Uscire dal castello dell’identità e il mercato della sofferenza per ricostruire e ridefinire i concetti di lotta, solidarietà e cura

La coscienza di classe è fragile, il moralismo è ovunque.
Il coraggio di osare e agire per contribuire al cambiamento sembra sempre più difficile di fronte al prevalere dell’opinionismo, l’attendismo e l’attivismo da social network. Quest’ultimo, il male dei nostri tempi, porta i singoli individui ad alimentare una classificazione identitaria dove ansie, sofferenze e vulnerabilità diventano merce spendibile e paradossalmente utile per mercificare se stessi.

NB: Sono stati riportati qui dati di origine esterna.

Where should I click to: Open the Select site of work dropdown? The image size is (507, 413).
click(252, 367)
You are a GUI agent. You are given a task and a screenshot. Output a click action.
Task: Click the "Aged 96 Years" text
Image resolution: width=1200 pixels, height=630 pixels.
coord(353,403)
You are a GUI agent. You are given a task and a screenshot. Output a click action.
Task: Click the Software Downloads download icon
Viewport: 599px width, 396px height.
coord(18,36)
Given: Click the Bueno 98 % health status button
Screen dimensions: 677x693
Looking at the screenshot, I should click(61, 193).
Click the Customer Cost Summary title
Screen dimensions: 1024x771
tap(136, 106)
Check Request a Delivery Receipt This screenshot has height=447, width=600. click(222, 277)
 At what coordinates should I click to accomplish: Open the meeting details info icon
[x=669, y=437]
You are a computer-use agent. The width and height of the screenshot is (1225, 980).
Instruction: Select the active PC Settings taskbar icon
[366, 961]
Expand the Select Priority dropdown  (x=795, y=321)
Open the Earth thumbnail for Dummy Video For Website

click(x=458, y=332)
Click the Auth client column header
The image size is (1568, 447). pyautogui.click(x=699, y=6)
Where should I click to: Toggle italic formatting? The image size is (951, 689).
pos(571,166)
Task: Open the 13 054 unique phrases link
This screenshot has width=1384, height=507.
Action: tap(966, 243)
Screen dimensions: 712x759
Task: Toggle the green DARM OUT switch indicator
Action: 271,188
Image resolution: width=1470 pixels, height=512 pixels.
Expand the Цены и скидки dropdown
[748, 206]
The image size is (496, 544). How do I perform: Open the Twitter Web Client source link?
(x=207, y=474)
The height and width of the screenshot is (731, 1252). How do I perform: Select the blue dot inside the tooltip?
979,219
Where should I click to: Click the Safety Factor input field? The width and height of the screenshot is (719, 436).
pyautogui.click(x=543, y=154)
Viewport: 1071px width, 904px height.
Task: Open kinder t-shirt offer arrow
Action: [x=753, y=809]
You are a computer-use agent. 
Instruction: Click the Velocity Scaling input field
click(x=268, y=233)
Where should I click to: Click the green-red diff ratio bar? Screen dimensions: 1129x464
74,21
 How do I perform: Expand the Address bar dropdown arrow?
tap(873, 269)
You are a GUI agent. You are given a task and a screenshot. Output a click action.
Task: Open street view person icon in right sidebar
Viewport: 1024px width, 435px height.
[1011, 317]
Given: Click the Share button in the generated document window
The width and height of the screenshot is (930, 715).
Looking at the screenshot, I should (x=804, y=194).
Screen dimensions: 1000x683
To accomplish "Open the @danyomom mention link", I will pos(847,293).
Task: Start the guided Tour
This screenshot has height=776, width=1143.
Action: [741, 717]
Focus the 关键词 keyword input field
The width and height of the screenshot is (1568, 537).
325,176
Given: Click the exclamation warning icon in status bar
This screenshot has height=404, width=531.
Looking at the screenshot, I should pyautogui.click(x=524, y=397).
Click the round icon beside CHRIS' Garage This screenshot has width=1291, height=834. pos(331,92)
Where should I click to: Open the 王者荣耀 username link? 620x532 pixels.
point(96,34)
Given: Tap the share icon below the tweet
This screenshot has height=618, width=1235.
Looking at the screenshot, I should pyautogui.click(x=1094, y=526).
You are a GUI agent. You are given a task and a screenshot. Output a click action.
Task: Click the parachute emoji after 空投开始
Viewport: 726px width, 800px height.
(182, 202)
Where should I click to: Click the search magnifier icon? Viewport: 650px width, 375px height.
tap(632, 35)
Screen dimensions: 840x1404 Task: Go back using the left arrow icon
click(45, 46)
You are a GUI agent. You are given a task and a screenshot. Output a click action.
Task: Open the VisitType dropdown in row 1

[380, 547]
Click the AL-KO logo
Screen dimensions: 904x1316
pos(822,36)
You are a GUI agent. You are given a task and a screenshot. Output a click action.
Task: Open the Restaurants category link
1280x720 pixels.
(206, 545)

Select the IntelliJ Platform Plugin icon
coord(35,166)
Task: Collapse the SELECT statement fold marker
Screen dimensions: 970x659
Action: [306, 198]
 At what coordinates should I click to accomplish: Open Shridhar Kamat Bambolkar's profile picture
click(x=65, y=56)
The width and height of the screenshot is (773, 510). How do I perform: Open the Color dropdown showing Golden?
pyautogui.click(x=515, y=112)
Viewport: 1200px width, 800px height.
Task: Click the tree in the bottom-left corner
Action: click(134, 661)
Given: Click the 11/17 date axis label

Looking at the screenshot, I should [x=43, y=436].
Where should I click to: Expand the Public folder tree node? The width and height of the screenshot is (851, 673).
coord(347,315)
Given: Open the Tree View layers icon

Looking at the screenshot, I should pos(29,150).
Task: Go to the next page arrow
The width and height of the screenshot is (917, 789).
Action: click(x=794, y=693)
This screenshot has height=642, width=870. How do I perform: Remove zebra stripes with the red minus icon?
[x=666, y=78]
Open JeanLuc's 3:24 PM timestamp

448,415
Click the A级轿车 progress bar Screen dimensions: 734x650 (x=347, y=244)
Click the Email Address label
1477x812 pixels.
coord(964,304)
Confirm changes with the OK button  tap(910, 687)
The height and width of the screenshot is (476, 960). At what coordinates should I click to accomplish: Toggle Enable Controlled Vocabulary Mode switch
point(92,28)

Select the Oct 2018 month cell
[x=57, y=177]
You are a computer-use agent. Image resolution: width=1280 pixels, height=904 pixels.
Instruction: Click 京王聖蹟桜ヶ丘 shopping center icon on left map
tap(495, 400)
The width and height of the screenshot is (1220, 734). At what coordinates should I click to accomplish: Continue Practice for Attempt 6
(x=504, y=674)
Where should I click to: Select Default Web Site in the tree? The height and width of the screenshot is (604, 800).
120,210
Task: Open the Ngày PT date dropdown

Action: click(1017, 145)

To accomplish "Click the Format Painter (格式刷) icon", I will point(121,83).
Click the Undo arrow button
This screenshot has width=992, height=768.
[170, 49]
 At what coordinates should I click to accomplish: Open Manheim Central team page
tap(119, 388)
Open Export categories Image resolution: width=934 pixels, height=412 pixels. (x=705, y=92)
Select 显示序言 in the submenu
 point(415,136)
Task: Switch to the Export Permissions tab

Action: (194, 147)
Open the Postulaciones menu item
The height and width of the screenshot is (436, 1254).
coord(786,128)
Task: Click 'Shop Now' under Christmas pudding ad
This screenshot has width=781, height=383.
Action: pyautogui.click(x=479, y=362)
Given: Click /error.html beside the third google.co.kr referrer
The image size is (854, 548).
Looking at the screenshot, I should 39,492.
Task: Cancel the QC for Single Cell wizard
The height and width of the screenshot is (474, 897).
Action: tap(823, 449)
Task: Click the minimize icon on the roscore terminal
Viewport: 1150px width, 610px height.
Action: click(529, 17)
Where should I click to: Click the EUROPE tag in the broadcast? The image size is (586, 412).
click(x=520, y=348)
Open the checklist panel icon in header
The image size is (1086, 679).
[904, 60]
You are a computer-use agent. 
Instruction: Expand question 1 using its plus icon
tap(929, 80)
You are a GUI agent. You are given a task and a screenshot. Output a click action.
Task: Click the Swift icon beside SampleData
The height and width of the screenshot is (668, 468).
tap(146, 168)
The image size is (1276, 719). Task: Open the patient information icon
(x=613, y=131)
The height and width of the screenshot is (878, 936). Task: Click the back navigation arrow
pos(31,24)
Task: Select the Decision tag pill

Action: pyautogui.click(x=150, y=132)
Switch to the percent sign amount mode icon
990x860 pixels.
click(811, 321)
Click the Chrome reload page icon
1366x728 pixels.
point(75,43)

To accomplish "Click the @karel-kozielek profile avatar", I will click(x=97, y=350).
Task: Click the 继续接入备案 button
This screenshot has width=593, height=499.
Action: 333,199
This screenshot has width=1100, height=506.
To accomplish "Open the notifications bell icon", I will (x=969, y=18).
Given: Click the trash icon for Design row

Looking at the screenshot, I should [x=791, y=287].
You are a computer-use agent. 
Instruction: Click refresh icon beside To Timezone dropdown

Il sistema capitalista cerca di portare le persone in campi di identificazione dove sono per sempre definite nei termini stabiliti dal potere dominante, paralizzate dall’autocoscienza, isolate in una logica per cui non ci si può capire se non si fa parte dello stesso gruppo identitario.
Come il green o pinkwashing che nelle pubblicità mascherano i malaffari di centinaia di multinazionali, anche nell’attivismo da social network viene fatto un utilizzo liberale dei concetti di “genere” o di “razza”, e tutto per offuscare la questione di classe.
La situazione negli ultimi anni, poi, ha portato ad alimentare il mercato della sofferenza, necessario a dare spazio all’individualismo moralizzatore di chi riesce a trovare un gruppo più oppresso e soggiogato.
La solidarietà è condannata, e il senso di colpa e la paura sono onnipresenti nei ranghi della Sinistra; questo non perché siamo terrorizzati dall’avanzamento della Destra, ma perché abbiamo permesso ai modi borghesi della soggettività di contaminare il nostro agire.
Oggi che lottiamo così tanto per difendere la nostra personale identità, abbiamo perso di vista quella collettiva, frammentandola in mille pezzi (cit.) e rendendoci deboli di fronte a chi ci vuole esattamente così. Da qui il proliferare esplicito o meno dell’utilizzo della parola IO e il rapido declinare dell’uso della parola NOI.
Voglio scriverlo oggi, e non sono la prima: la sinistra moralista, dal tono terribilmente giudicante e l’atteggiamento passivo-aggressivo condito da risentimento sarcastico, è uno dei fattori che contribuiscono a mantenere la situazione paralizzante delle lotte sociali, sindacali, politiche radicali. Si, quella sinistra al potere che abbiamo conosciuto con il PD, ma anche quella dell’influencer di sinistra che pensa di potersi sostituire a assemblee e percorsi politici collettivi.
E così, mentre tutto si sposta sempre più dal collettivo all’individuale, il deserto dei tartari si riempie di contenuti virtuali, post ben fatti, indignazione social. Anche se stiamo subendo la peggiore crisi economica che l’Italia ha mai attraversato dal secondo dopoguerra, anche se siamo governati dalla Destra, anche se il nostro sistema di welfare pubblico è al collasso, anche se eccetera eccetera, non si è ancora riuscito ad uscire dalla bolla dei personalismi, degli identitarismi e delle scuse che rimandano all’azione. Ringrazio Fisher che mi ha reso il lavoro sottostante di schematizzazione più semplice, che risponde alla domanda: come fa la sinistra moralista borghese, l’influencer-attivista-individualista e chi ambisce a farne parte, a mettere in crisi l’azione collettiva?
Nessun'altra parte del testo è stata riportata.